In a context of climate crisis, in which temperatures are rising (July 2023 was the hottest month since 1880) and precipitation patterns are changing, leading to torrential rainfall events, on the one hand, and droughts, on the other, it is essential to predict future scenarios in order to plan adaptation and mitigation actions.
One of the areas where the impact of the climate will be most important is Agriculture. Reference evapotranspiration, a hydrological parameter that quantifies water loss from soils and cover through evaporation, and a reference crop (grass), via transpiration, is key to calculating crops'water needs, as it serves to accurately quantify the 'evaporating power' of the atmosphere only taking into account climatic parameters.

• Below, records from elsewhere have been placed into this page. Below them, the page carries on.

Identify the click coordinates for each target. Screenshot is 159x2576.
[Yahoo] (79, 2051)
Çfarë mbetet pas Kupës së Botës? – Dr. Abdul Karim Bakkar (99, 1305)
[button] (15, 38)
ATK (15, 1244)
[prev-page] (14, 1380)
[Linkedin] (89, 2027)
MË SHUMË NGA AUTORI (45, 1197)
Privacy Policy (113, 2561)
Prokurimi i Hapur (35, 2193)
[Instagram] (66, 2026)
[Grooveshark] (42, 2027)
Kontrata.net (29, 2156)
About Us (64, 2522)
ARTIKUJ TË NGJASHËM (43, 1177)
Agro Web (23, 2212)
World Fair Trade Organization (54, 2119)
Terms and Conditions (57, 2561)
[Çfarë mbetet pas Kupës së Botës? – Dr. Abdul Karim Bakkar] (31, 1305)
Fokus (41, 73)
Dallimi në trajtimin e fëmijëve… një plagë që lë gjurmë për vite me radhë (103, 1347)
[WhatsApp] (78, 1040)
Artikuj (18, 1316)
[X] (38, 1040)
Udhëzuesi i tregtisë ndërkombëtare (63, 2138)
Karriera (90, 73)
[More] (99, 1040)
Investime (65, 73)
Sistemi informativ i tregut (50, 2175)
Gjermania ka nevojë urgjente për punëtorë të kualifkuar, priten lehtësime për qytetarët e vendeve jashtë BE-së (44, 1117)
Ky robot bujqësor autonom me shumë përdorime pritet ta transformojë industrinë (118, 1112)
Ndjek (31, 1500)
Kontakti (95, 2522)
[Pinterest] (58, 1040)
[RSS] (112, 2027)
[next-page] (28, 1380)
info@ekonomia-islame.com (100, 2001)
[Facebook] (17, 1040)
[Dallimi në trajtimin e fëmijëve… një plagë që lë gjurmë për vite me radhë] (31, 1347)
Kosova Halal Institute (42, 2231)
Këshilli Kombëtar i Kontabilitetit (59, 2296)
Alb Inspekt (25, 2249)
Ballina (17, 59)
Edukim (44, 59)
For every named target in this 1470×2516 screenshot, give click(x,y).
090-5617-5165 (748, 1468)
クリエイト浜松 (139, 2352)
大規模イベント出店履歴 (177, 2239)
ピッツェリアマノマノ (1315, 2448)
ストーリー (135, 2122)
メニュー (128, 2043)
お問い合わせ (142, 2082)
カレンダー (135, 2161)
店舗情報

With the aim of estimating this parameter in the future and its effect on the water needs of fields, a team from the Department of Rural Engineering, Civil Constructions and Engineering Projects at the University of Cordoba, formed by researchers Juan Antonio Bellido, Javier Estévez and Amanda García, have generated a series of maps featuring reference evapotranspiration projections until 2100 in Andalusia. In the future shown by the maps we see an increase in reference evapotranspiration, going from the current data of between 1,300 and 1,600mm to 1,9000mm in 2100. That is, by 2100 more water will be needed to alleviate evaporation and transpiration losses from cultivated areas.
"With this work we see a significant growth in reference evapotranspiration and, despite the uncertainties that may surround the models generated, an upward trend in this variable is shown in a robust way," explains Javier Estévez.
How is the future calculated?
To produce these projections the team developed several predictive models based on machine learning and making it possible to predict reference evapotranspiration using just one very simple and inexpensive-to-measure variable: air temperature.
Normally, to estimate reference evapotranspiration complete stations are needed, which are more expensive and have greater maintenance needs, since it is necessary to measure solar radiation, relative humidity, air temperature and wind speed at one point, but a high density of stations is not feasible. Thus, with these new models, "by having a variable that is very economical to measure quite accurately and reliably, such as air temperature, we can ascertain the reference evapotranspiration," thereby facilitating the process.
In order for these models to be valid for future scenarios, they were trained with data from 122 weather stations spread over Andalusia, from 1999 - 2022. Once their performance was evaluated, the models were validated and applied to obtain reference evapotranspiration predictions using only air temperature, generating maps from 2023 to 2100, which augur an increase throughout the southern region of Spain.
The air temperature data that serve as model inputs for the 2023 - 2100 period are predictions based on the RCP scenarios of greenhouse gas emissions and concentrations adopted by the IPCC (Intergovernmental Panel on Climate Change). In the worst case scenario, with high emissions, (RCP8.5) the reference evapotranspiration would rise to 1,900 mm, while in a mitigation scenario (RCP5.4) it would rise to 1,700 mm. The results obtained from the models were more accurate for the worst-case scenario, since it is the closest to the emissions that have been generated so far. What is clear, in either scenario, is the increasing reference evapotranspiration trend.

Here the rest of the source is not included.